◆ CONSIGNES ◆
1 – Recopiez mot pour mot le passage de l'extrait sur la pétition qui commence par "L'individu se révèle" et se termine par "l'épreuve de français...".
2 – Dans l'extrait sur la pétition, que réclame-t-on pour la question M ?

◆ EXTRAIT SOURCE ◆

Le contestataire serait crédible s'il était sérieux
Arthur n'a visiblement jamais tenté d'atteindre le niveau très accessible de Hollande. Quelque huit années ne lui ont pas permis d'apprendre le vocabulaire requis de cette langue de pub, de video et de musique, que ce soit par osmose ou par volonté et, a fortiori, ne lui ont évidemment pas suffi à l'approcher et à en cerner l'intelligence.
Le bien-fondé de la pétition du fantaisiste serait reconnu s'il ne polémiquait pas ("il est important de formuler des questions avec rigueur et clarté, selon le jeune impertinent"), avec l'intention de gagner des points après s'être laissé vivre pendant ses années-lycée.Il est injuste -ou malveillant- de juger ces "questions incompréhensibles et impossibleS à traiter". Et réclamer un "changement de notation sur la question M avec des points bonus" est révélateur...
L'individu se révèle en affirmant que "cette pétition n'a pas un but de remettre en question le bac mais seulement de l'améliorer." Le garçon est-il téléguidé lorsqu'il porte la contestation devant la ministre? "De plus, nous demandons donc à rencontrer la ministre afin de discuter au sujet de l'épreuve d'anglais au baccalauréat," demande-t-il, dès la fin de l'épreuve."Il argumente: "Nous avons pu noter que certains élèves avaiENt perdu du temps dans la réflexion sur la question. Cela a donc créer (CREE) des externalités négatives sur l'ensemble de la copie car ils n'ont pas eu le temps de finir à temps." Nul doute qu'il a cartonné à l'épreuve de français...

◆ DONNÉES ◆
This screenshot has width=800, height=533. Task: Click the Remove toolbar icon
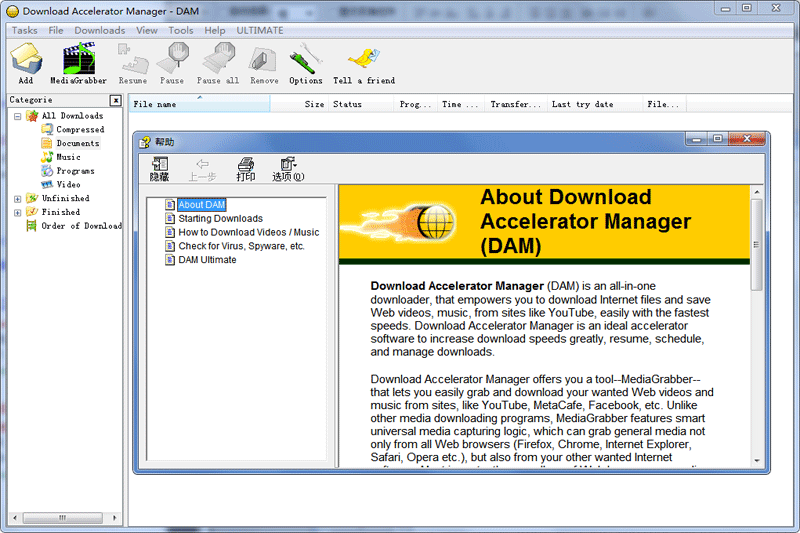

◆ CORRIGÉ ◆
1 –
L'individu se révèle en affirmant que "cette pétition n'a pas un but de remettre en question le bac mais seulement de l'améliorer." Le garçon est-il téléguidé lorsqu'il porte la contestation devant la ministre? "De plus, nous demandons donc à rencontrer la ministre afin de discuter au sujet de l'épreuve d'anglais au baccalauréat," demande-t-il, dès la fin de l'épreuve."Il argumente: "Nous avons pu noter que certains élèves avaiENt perdu du temps dans la réflexion sur la question. Cela a donc créer (CREE) des externalités négatives sur l'ensemble de la copie car ils n'ont pas eu le temps de finir à temps." Nul doute qu'il a cartonné à l'épreuve de français...

2 – Un changement de notation sur la question M avec des points bonus.